BEGIN RECORDS PROVIDED
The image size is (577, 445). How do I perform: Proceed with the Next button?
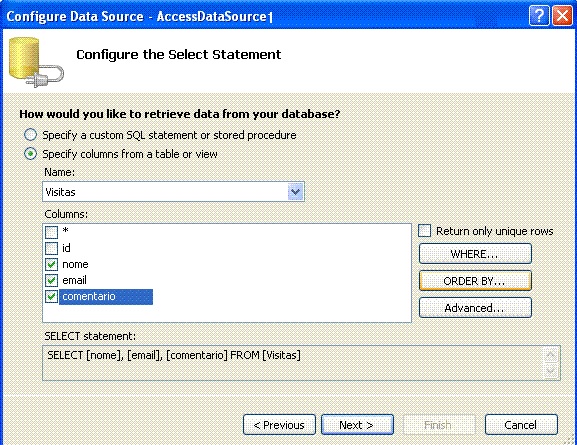(x=357, y=425)
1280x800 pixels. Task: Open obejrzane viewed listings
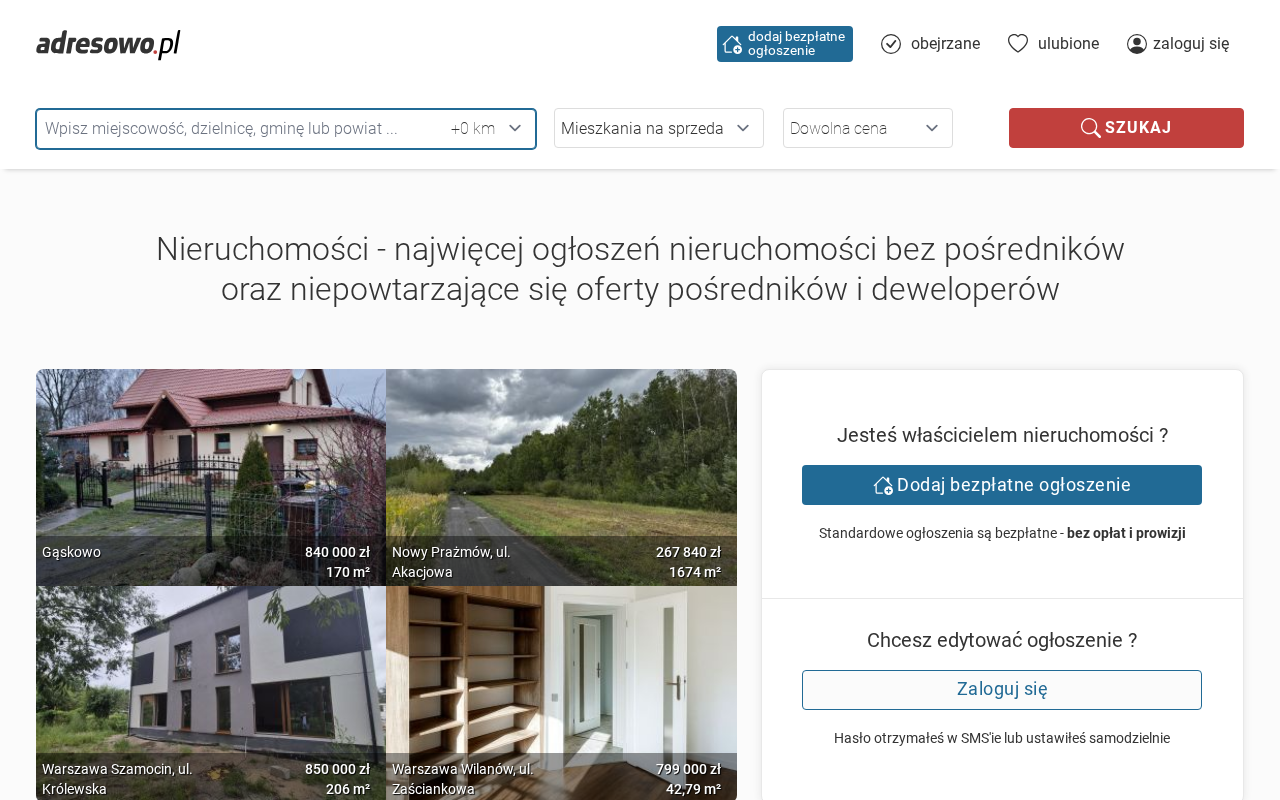[x=945, y=44]
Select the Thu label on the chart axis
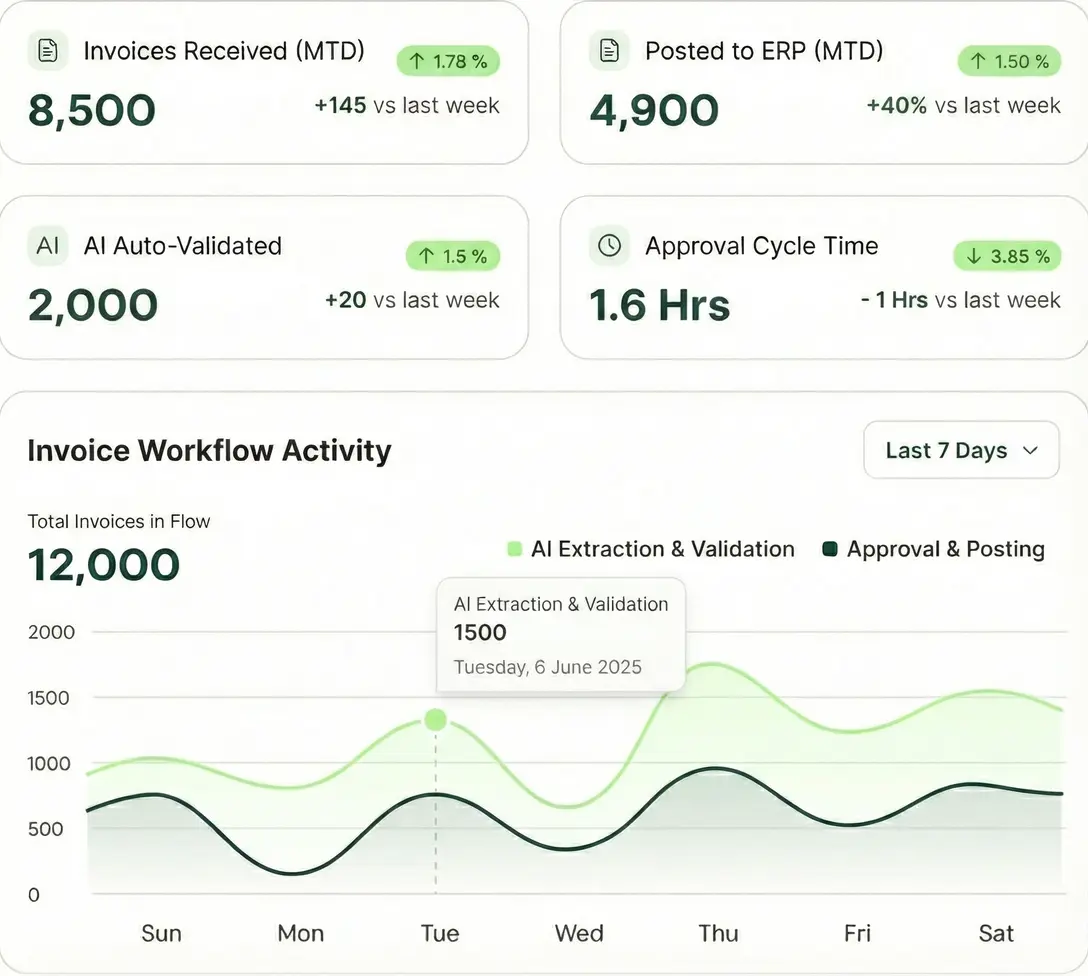This screenshot has height=976, width=1088. tap(718, 933)
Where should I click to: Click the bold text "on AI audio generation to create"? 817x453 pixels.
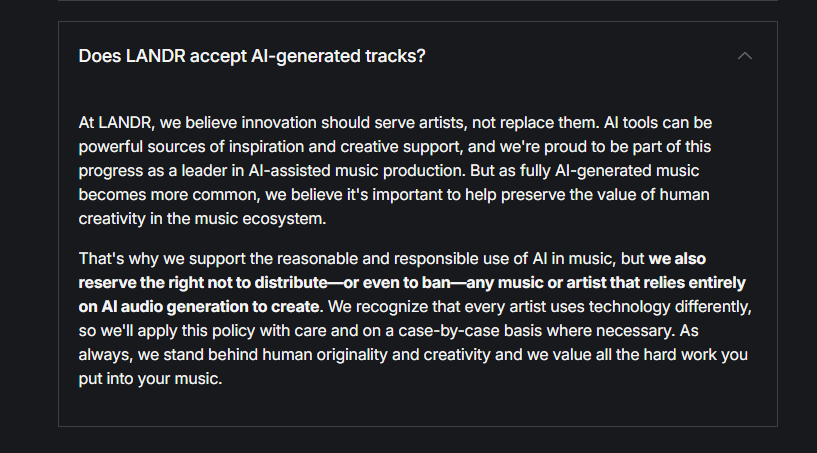tap(199, 306)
END RECORDS PROVIDED
:: WORK ITEM ::
Leave the pictures out and reproduce every record above exactly.

:: EXERCISE ANSWER ::
The image size is (577, 445). How do I perform: Proceed with the Next button?
(x=357, y=425)
1280x800 pixels. Task: Open obejrzane viewed listings
[x=945, y=44]
Select the Thu label on the chart axis
This screenshot has height=976, width=1088. tap(718, 933)
Where should I click to: Click the bold text "on AI audio generation to create"? 817x453 pixels.
tap(199, 306)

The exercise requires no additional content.